§ **WHAT IS REQUIRED**
Give all of the data below again exactly, and drop the images.
:: SUPPLIED RECORDS
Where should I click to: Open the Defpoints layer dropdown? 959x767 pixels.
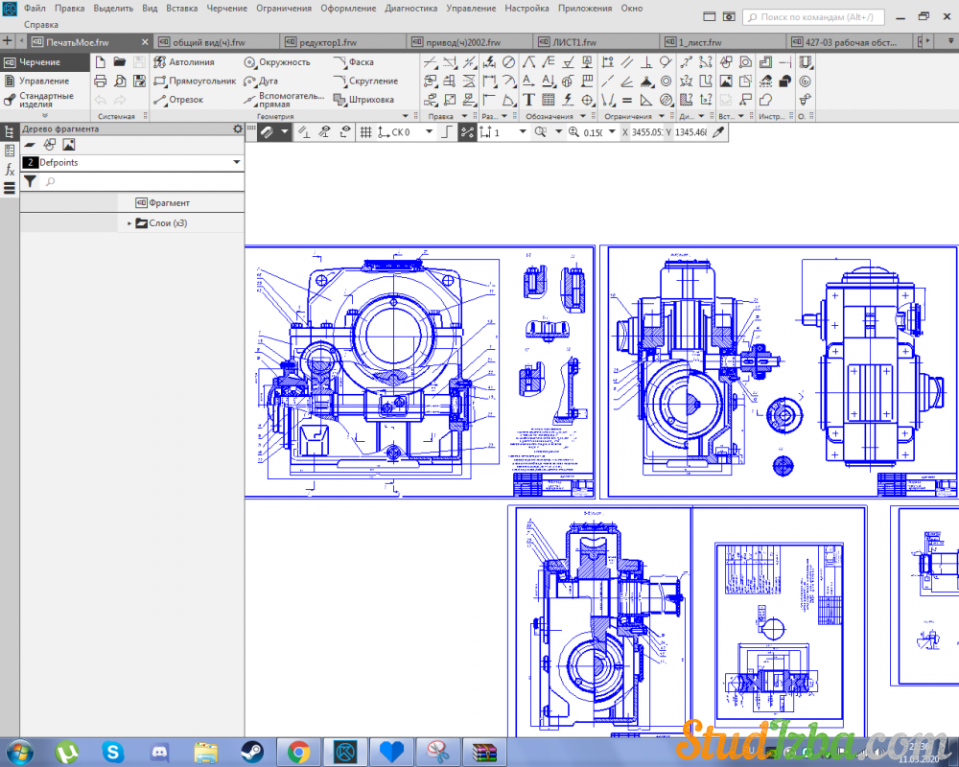click(237, 163)
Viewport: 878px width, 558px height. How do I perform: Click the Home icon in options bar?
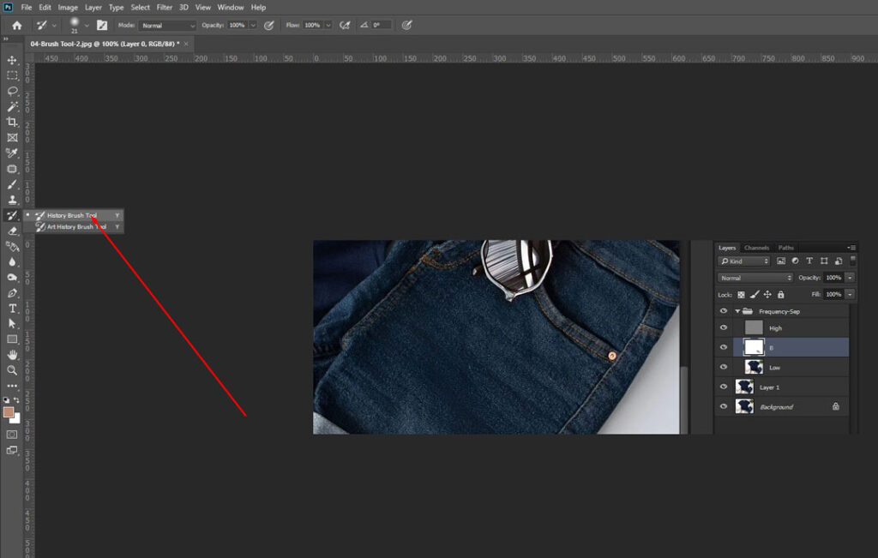(16, 26)
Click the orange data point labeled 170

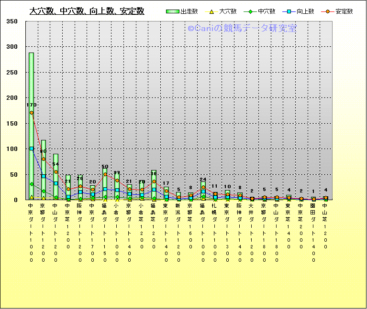pyautogui.click(x=32, y=113)
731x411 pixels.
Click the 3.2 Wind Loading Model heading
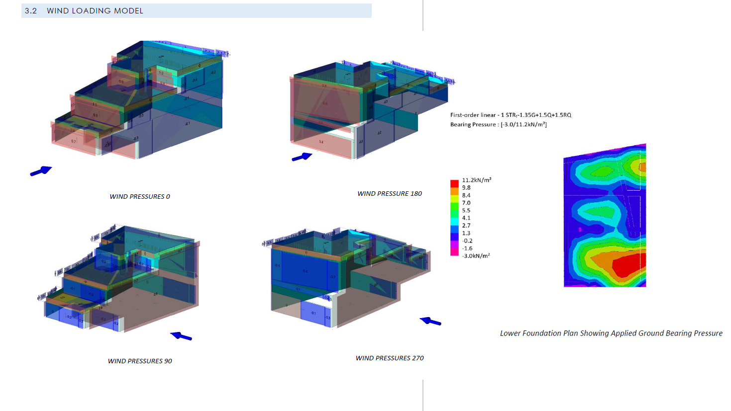(84, 11)
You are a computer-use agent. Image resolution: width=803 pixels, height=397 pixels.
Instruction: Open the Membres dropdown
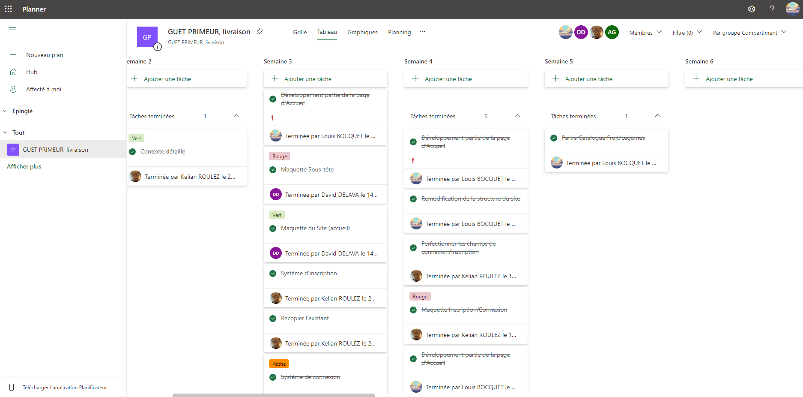point(645,33)
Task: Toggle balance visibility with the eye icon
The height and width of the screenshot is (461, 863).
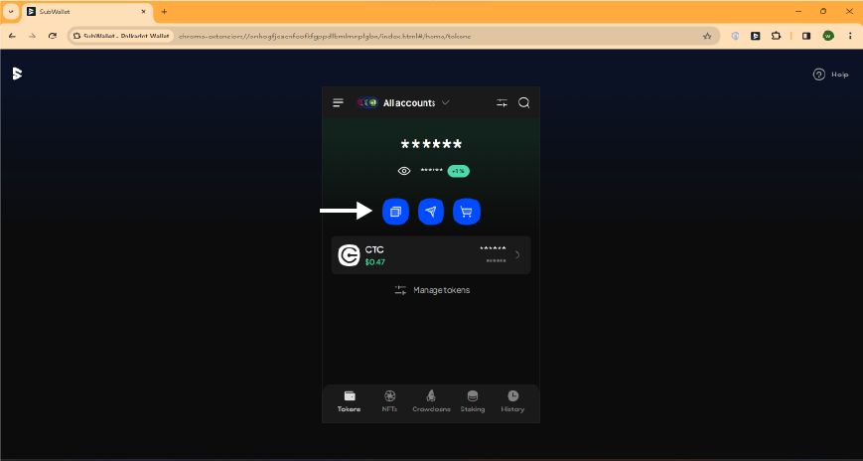Action: [404, 171]
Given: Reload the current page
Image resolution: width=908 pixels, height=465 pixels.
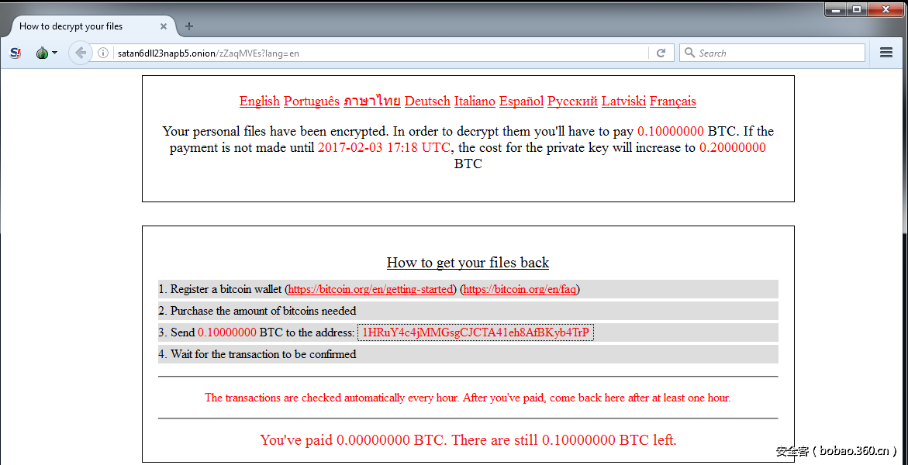Looking at the screenshot, I should [x=661, y=53].
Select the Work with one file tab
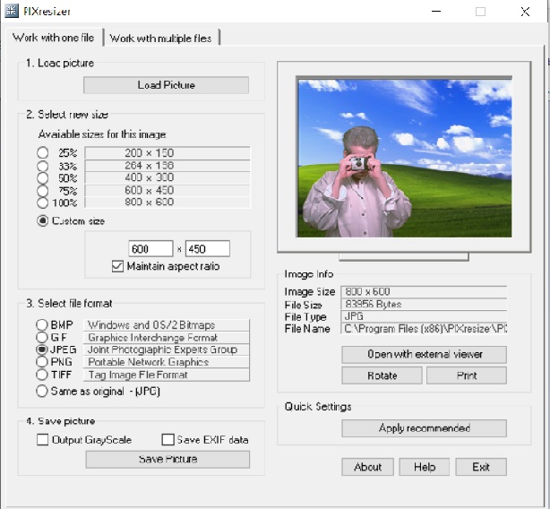Screen dimensions: 550x509 click(53, 38)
::::
§ **TASK ANSWER**
Where should I click to: Open the Defpoints layer dropdown? 959x767 pixels.
click(237, 163)
Viewport: 878px width, 558px height. How do I perform: Click the Home icon in options bar?
(16, 26)
Click the orange data point labeled 170

pyautogui.click(x=32, y=113)
731x411 pixels.
Click the 3.2 Wind Loading Model heading
(84, 11)
You are a computer-use agent. Image resolution: width=803 pixels, height=397 pixels.
Instruction: Open the Membres dropdown
point(645,33)
Task: Toggle balance visibility with the eye icon
The height and width of the screenshot is (461, 863).
Action: [404, 171]
Given: Reload the current page
Image resolution: width=908 pixels, height=465 pixels.
Looking at the screenshot, I should [x=661, y=53].
Select the Work with one file tab
Screen dimensions: 550x509 click(53, 38)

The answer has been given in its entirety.